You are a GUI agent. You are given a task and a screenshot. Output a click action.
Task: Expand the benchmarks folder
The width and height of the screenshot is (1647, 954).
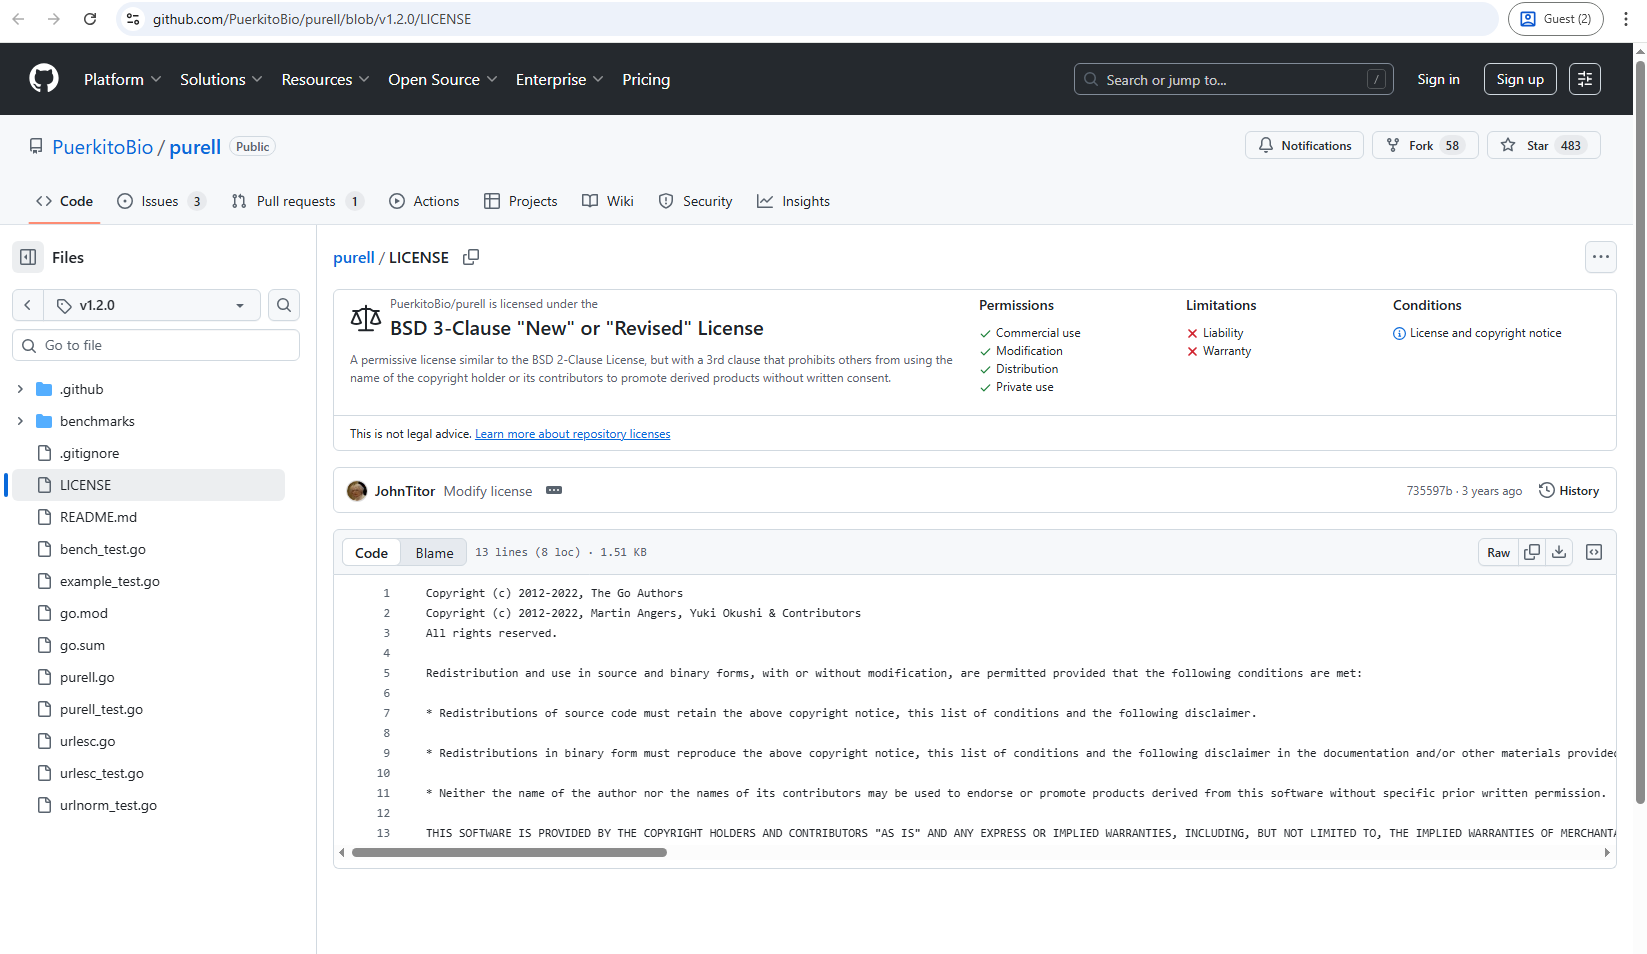(x=20, y=421)
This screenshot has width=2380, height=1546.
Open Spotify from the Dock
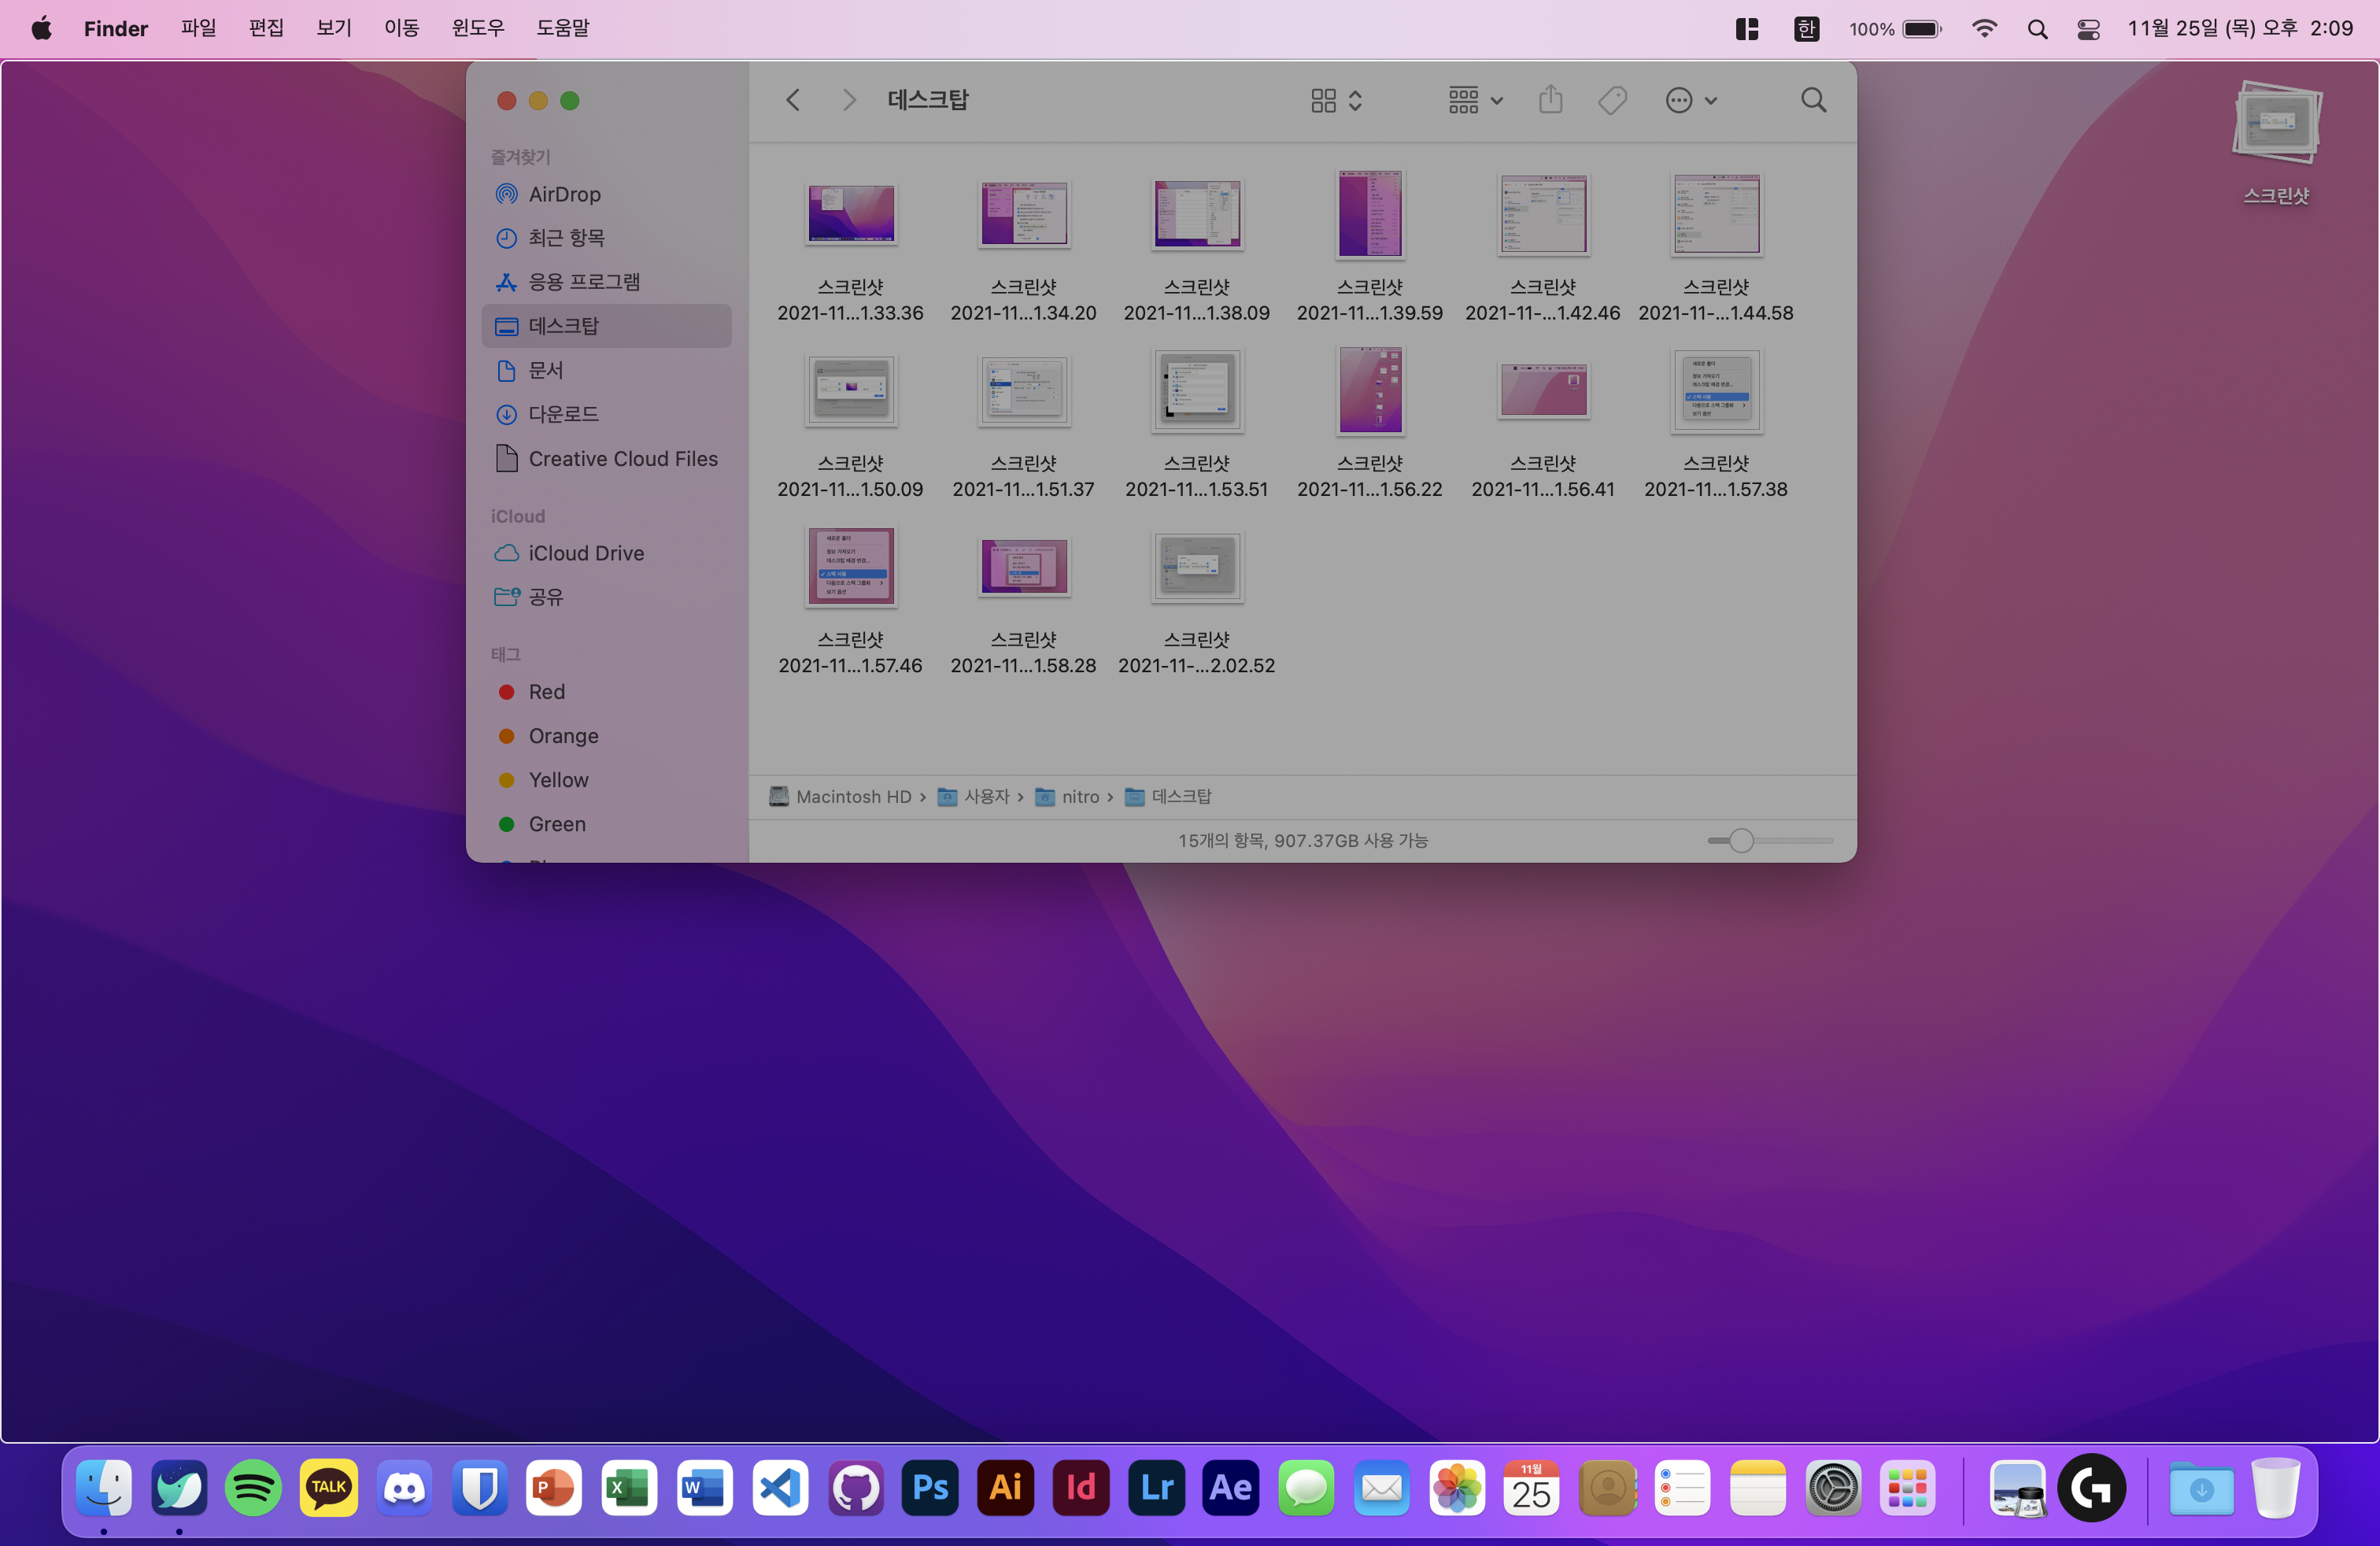(x=253, y=1488)
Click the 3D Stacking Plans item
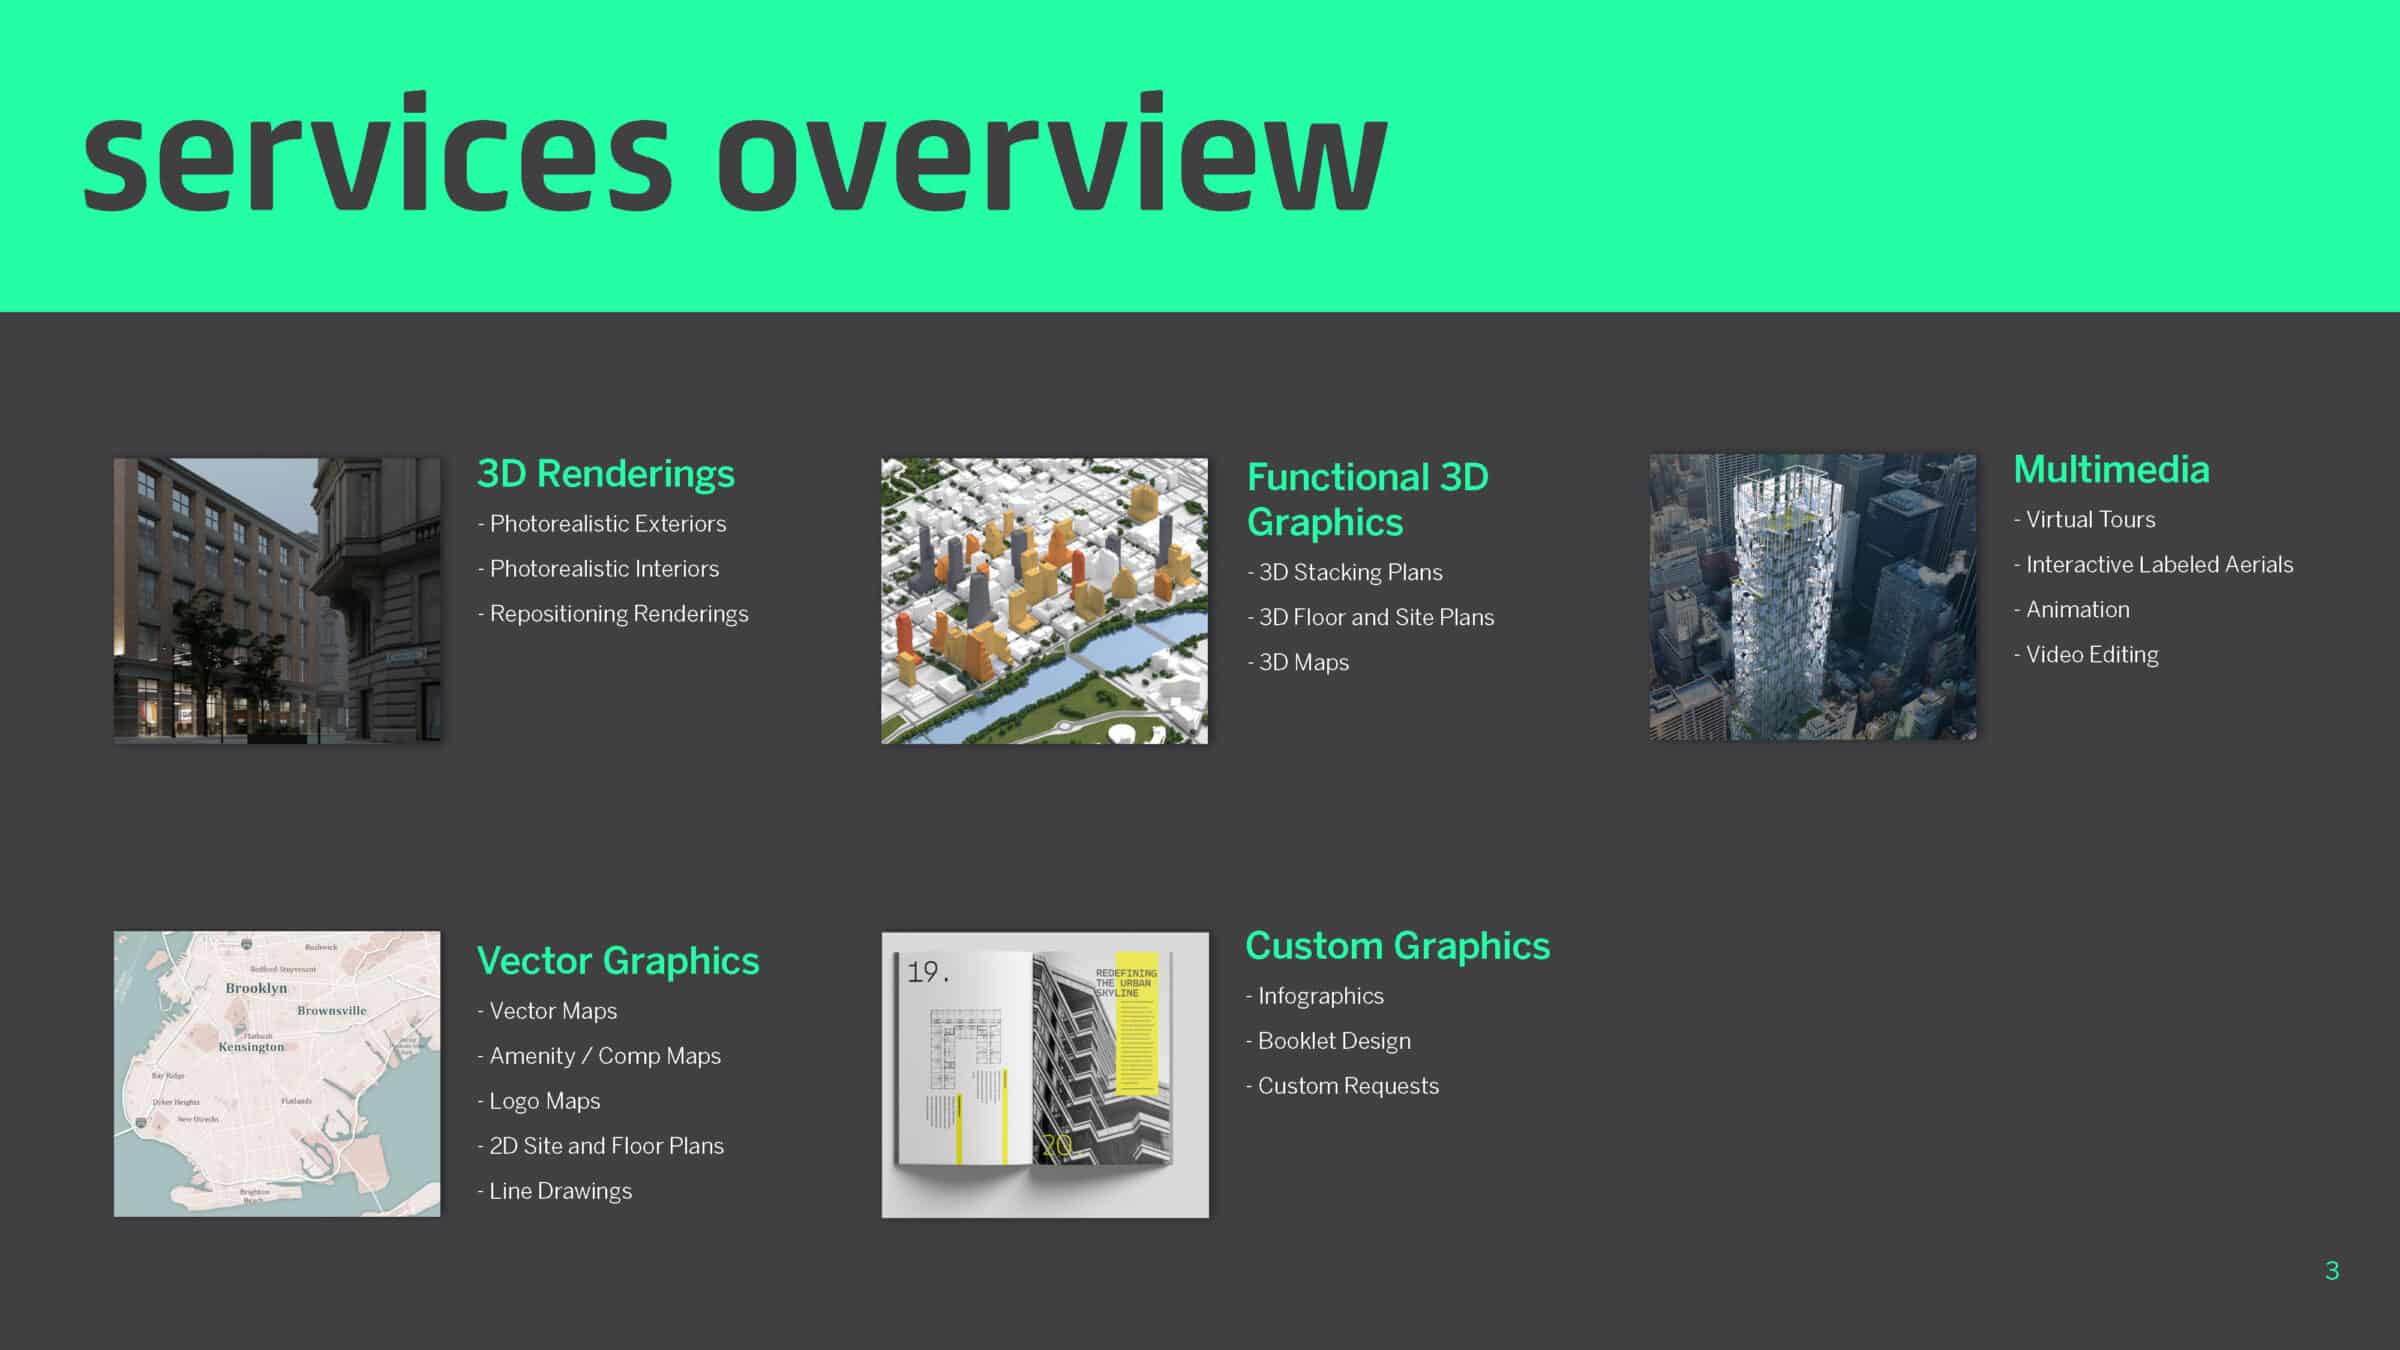 click(x=1350, y=573)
+ + + +
* **To do**: Each line above has to be returned exactly. Drop the pictures.

* **Solution**:
You are a GUI agent. You are given a task and a screenshot. Output a click action.
Task: Expand the benchmarks folder
The width and height of the screenshot is (1647, 954).
(x=20, y=421)
This screenshot has width=2380, height=1546.
Open Spotify from the Dock
(x=253, y=1488)
Click the 3D Stacking Plans item
 click(x=1350, y=573)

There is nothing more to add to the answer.